START Exercise data

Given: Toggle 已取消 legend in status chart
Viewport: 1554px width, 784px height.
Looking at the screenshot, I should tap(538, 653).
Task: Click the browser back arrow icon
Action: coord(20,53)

END Exercise data

Required work
When you reach this point, go back and write out each record above exactly.

Answer box
Given: Toggle 已取消 legend in status chart
Viewport: 1554px width, 784px height.
Looking at the screenshot, I should tap(538, 653).
Task: Click the browser back arrow icon
Action: coord(20,53)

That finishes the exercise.